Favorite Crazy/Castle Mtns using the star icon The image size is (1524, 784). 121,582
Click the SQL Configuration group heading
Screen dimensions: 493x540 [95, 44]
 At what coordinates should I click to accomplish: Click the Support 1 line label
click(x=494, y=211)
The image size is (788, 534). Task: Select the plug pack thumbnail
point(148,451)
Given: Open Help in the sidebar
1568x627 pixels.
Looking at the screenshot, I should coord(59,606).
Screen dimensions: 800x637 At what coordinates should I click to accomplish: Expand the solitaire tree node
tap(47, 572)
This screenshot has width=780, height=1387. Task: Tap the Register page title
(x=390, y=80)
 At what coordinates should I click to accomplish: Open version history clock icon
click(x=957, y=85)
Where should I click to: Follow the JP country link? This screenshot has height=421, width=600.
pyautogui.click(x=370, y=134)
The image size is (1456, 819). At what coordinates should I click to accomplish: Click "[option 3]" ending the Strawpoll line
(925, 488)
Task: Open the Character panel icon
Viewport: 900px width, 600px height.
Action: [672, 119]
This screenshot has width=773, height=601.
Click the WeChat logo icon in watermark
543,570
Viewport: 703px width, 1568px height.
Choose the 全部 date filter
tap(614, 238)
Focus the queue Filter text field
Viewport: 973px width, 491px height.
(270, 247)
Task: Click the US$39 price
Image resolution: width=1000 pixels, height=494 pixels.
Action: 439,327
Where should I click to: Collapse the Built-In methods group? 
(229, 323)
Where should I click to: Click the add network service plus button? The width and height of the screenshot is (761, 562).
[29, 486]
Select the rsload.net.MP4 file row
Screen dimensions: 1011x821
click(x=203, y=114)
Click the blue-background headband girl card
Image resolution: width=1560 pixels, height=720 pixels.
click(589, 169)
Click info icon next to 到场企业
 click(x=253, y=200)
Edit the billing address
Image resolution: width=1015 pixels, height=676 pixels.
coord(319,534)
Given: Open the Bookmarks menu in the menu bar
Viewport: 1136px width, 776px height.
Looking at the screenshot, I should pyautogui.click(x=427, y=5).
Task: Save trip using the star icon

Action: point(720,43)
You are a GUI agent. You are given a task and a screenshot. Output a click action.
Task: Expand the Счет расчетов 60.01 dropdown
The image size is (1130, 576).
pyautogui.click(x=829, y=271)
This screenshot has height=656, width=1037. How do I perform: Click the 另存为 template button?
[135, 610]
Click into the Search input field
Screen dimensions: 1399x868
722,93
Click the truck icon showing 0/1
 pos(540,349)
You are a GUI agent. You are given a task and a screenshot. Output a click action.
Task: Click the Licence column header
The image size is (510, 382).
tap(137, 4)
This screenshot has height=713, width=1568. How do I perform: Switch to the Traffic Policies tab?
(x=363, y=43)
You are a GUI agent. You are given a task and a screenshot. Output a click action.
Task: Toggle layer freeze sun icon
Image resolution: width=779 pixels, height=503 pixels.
-------------------------
▶ _Task requirements_
Above are the entries. Output exactly the lines beginning with the line that has "Task: Click the Licence column header" and ending with the line that has "Task: Toggle layer freeze sun icon".

▶ _Response box_
Task: Click the Licence column header
The image size is (510, 382).
tap(137, 4)
This screenshot has height=713, width=1568. How do I perform: Switch to the Traffic Policies tab?
(x=363, y=43)
You are a GUI agent. You are given a task and a screenshot. Output a click action.
Task: Toggle layer freeze sun icon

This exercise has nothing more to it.